China and India lead the world in the number of proximity mobile payment users, and that's primarily due to an explosion of newly minted middle-class consumers eschewing credit cards in favor of easier to use mobile options.
More than two-thirds of proximity mobile payment users reside in China and India. In fact, when excluding those countries, the percentage of smartphone users worldwide using payment apps falls from 36.0% to 16.6%*.
Across most markets, the mobile payment landscape is fragmented with a number of competing services, as evidenced in our recent report "Global Proximity Mobile Payment Users." Players like Apple, Google and Samsung have struggled to gain widespread acceptance from consumers and retailers in Western countries.
The success of proximity mobile payment adoption in China can be credited to the country’s mobile-first culture, as well as a booming middle class opening bank accounts at high rates. These newly banked individuals choose to open mobile payment accounts rather than signing up for traditional credit cards. These mobile services are the primary in-store payment alternative to cash and credit cards. In 2019, nearly half of China’s population is expected to use mobile payments.

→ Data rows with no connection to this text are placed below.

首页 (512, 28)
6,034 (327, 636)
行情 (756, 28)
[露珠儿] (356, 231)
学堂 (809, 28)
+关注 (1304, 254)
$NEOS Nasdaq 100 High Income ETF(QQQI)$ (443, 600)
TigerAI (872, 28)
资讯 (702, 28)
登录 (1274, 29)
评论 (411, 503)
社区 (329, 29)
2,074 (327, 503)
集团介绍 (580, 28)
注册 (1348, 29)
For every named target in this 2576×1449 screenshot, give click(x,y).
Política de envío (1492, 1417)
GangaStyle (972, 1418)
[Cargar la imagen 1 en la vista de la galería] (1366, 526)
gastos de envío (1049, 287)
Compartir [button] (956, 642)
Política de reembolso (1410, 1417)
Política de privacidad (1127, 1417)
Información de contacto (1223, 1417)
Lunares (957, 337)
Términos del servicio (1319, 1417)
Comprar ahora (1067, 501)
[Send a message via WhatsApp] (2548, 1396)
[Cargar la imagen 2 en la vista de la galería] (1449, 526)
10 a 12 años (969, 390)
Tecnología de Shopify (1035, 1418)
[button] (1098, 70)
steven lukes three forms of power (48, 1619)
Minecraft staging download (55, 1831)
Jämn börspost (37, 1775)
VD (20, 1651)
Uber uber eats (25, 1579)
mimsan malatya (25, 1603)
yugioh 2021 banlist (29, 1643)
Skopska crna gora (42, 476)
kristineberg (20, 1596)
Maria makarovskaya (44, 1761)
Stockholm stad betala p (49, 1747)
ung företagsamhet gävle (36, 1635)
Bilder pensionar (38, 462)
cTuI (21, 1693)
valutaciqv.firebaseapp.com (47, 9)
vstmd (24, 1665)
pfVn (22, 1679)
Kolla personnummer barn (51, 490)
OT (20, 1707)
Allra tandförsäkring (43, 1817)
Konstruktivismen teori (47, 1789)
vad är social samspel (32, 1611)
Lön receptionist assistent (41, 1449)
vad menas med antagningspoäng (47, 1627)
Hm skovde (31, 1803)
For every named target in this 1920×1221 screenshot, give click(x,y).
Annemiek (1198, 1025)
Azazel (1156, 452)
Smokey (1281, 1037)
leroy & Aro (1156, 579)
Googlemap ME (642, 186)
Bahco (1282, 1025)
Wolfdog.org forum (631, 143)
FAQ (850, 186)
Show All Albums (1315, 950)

While China is the largest market for these apps, India has the fastest growing user base, which will rise 26.4% in 2019. Consumers in India initially adopted Paytm Wallet after the government’s demonetization of the rupee in November 2016. Similar to China’s Alipay and WeChat Pay features, Paytm Wallet’s use of QR codes resulted in wide retailer support. Between 2016 and 2019, usage among smartphone users will nearly double from 16.5% to 32.9%. Smartphone adoption and the arrival of competitors like Google Pay (formerly known as Tez) that support QR codes will drive further growth over the next few years.
* Editor's Note
We have amended our calculation for the percentage of smartphone users worldwide using payment apps excluding India and China, which was written as 9.4%. However, that calculation was based on figures for all users, not from the base of users 14+, which should have been used. The correct percentage of smartphone users worldwide using payment apps excluding China and India is 16.6%. We regret the error.